[[ Provided data open ]]
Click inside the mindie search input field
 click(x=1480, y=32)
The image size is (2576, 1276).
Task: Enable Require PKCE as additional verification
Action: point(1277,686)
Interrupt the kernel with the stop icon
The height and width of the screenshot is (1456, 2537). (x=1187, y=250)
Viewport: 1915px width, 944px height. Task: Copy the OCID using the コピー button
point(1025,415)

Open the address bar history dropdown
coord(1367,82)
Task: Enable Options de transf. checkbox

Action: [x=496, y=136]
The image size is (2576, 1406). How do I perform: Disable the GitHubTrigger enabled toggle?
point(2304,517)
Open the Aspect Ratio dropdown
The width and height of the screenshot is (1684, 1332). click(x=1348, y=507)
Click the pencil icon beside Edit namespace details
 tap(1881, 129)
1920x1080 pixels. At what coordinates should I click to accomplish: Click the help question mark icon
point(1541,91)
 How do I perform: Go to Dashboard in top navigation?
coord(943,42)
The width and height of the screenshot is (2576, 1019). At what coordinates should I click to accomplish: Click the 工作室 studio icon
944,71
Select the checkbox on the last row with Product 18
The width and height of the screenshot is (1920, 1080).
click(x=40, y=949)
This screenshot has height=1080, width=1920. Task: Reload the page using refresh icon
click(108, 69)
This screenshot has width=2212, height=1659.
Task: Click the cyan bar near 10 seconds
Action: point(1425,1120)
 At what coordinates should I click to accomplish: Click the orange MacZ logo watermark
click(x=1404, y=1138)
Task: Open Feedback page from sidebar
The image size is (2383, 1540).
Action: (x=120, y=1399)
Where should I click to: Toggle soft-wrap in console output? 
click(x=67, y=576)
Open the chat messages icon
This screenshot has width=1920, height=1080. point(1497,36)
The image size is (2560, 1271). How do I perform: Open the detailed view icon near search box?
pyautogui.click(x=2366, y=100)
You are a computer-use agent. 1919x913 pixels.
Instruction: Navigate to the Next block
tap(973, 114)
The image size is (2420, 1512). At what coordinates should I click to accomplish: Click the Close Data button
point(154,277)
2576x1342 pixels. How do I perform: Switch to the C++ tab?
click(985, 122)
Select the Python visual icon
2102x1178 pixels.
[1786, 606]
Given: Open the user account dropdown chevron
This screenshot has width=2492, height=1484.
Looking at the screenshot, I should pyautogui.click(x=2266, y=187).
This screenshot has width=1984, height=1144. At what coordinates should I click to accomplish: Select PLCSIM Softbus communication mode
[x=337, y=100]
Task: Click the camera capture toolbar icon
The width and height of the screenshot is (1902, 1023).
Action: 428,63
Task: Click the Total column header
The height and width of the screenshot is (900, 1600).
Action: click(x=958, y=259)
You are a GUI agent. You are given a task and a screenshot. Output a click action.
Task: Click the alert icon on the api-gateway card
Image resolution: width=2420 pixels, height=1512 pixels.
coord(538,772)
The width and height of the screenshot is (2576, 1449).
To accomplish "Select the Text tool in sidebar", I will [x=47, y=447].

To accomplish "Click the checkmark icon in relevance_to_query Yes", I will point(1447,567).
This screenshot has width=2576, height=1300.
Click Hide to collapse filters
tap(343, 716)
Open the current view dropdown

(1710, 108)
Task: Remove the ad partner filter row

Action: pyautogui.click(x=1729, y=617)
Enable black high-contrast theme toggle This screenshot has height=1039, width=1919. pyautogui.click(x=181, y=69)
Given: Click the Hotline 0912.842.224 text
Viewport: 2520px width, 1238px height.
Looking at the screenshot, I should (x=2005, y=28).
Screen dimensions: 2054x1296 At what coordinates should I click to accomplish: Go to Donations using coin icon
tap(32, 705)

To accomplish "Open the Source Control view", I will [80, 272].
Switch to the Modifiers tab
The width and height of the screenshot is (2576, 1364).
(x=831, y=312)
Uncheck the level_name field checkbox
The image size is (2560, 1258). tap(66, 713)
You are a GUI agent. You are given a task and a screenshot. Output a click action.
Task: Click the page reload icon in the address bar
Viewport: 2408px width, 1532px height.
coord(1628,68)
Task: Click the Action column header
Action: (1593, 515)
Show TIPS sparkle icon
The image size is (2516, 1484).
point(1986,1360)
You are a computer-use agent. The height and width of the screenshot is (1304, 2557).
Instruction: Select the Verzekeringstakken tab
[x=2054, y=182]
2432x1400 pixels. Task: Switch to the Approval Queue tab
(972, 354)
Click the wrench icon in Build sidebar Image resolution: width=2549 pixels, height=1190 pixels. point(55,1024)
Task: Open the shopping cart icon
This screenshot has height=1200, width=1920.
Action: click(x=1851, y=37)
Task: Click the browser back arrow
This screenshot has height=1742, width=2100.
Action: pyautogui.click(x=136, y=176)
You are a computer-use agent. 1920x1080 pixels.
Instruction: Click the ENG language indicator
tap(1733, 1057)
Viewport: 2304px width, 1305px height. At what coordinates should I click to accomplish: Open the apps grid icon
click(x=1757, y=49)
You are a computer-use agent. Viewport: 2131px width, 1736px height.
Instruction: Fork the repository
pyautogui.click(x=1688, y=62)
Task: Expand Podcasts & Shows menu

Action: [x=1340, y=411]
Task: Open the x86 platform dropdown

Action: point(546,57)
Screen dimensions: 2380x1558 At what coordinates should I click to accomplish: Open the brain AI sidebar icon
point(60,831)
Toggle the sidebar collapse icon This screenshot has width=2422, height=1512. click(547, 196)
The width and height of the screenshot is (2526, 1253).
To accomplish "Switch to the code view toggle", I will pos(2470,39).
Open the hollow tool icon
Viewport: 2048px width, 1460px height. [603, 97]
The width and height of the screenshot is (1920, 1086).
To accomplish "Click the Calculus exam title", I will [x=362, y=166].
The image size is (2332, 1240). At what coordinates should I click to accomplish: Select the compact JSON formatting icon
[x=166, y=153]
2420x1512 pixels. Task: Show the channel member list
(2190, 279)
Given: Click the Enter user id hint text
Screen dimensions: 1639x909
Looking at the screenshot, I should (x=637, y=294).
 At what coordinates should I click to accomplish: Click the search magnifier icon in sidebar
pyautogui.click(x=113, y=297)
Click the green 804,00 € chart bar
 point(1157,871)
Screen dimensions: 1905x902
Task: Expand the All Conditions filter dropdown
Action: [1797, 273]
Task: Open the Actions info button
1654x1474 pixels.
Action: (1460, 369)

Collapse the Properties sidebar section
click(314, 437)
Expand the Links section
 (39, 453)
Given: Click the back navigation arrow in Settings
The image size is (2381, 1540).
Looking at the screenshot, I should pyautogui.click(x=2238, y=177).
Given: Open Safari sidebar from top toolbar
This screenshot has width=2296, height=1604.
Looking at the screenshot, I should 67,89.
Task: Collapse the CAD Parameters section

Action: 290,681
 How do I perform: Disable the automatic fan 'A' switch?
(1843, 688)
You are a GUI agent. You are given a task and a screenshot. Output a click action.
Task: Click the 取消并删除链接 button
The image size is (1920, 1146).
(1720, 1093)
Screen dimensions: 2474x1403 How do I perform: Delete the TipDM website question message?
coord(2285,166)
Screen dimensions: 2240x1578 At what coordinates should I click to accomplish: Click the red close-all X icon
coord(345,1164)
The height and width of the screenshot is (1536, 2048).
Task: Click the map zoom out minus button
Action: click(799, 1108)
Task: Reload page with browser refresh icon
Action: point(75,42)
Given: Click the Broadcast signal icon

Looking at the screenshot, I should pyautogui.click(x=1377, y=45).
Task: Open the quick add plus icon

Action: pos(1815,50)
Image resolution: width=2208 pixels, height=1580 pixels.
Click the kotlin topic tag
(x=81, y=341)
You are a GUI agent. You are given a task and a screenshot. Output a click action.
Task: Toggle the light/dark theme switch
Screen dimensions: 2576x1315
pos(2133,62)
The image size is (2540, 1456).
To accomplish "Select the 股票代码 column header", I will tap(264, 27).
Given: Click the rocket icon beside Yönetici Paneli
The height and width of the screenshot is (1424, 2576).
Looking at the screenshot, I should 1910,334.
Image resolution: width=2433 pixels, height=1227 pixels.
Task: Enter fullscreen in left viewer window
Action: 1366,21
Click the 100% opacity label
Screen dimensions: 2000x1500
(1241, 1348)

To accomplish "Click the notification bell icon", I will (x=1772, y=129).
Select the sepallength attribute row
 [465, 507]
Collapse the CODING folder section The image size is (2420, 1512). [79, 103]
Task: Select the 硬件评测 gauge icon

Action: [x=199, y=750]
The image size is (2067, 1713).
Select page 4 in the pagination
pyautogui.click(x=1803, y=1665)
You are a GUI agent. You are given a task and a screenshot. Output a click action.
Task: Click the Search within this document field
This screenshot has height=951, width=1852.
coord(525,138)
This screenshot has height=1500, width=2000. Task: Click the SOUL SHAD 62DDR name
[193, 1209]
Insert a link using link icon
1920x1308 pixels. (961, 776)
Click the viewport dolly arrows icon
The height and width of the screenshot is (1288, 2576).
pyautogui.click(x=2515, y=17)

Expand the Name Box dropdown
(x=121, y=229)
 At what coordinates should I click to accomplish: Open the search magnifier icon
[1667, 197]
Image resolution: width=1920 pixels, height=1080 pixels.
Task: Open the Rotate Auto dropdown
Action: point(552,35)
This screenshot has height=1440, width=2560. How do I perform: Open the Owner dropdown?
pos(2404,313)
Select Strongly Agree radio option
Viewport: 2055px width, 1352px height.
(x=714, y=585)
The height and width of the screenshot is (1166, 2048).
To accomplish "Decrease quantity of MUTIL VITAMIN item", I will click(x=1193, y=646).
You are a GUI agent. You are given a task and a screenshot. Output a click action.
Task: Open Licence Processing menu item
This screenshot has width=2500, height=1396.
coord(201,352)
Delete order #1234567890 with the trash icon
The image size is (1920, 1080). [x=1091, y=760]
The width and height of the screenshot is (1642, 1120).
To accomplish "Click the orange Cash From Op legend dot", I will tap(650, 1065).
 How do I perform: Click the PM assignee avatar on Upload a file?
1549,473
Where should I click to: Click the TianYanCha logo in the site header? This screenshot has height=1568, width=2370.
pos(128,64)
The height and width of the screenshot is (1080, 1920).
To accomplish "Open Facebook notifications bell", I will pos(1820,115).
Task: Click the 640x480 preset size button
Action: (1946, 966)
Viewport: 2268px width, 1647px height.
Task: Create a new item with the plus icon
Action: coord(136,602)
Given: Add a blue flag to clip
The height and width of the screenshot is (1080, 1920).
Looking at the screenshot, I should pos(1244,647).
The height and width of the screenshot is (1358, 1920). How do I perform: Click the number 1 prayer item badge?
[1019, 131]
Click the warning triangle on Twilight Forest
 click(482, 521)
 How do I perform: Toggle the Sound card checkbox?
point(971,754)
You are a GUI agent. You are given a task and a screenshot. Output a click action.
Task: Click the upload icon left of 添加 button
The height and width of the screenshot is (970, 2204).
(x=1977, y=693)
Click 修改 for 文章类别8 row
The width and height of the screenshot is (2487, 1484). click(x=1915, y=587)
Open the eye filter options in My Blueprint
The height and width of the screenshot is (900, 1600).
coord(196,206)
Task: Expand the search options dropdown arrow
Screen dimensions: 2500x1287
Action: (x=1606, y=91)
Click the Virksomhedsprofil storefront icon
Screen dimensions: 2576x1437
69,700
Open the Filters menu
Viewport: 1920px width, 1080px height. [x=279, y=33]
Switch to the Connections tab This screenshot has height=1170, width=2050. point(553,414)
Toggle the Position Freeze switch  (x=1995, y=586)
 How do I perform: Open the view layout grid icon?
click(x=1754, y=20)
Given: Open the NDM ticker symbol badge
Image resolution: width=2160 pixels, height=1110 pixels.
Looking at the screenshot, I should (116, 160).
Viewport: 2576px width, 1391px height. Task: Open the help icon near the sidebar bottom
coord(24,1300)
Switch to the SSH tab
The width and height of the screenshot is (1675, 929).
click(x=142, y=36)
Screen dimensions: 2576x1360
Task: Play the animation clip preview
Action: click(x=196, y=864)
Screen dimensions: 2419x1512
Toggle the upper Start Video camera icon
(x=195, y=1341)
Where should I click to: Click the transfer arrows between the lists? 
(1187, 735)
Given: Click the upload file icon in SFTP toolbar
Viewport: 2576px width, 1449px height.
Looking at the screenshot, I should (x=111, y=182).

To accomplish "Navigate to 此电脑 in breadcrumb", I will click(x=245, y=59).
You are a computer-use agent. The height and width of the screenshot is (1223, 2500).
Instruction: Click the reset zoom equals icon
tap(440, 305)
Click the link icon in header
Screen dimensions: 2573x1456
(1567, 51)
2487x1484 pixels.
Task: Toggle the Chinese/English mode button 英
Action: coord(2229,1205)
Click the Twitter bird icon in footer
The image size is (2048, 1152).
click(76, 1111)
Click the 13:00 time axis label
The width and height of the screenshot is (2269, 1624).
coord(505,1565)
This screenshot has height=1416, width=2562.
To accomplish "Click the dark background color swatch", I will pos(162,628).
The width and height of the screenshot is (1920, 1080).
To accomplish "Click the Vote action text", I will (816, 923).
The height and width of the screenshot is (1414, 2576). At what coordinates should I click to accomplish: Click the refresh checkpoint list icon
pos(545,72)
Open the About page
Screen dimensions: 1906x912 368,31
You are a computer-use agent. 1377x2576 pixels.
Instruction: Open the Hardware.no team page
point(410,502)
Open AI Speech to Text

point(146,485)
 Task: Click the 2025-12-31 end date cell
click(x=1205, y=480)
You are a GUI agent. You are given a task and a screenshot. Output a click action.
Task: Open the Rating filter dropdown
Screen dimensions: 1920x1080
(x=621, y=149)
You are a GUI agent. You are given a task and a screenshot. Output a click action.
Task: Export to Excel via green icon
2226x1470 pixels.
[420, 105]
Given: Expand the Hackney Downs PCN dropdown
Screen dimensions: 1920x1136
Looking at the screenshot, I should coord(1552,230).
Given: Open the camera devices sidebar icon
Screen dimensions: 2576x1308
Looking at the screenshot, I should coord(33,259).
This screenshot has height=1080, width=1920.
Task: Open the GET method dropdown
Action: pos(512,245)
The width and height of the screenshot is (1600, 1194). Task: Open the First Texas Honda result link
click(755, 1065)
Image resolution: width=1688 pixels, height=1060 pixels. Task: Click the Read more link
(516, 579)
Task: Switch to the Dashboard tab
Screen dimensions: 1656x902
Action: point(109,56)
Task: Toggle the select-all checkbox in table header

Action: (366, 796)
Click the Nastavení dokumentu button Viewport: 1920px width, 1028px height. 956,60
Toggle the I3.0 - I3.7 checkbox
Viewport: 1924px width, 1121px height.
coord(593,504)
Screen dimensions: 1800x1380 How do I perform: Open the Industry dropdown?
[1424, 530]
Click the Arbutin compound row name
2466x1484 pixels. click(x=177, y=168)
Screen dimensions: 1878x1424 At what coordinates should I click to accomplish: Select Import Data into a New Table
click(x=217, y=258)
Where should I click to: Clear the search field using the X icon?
[[ Provided data closed ]]
_Your task_. Among the lines above, find those holding "dark" and copy each one.

_Solution to this task_.
Task: Toggle the light/dark theme switch
To accomplish "Click the dark background color swatch", I will pos(162,628).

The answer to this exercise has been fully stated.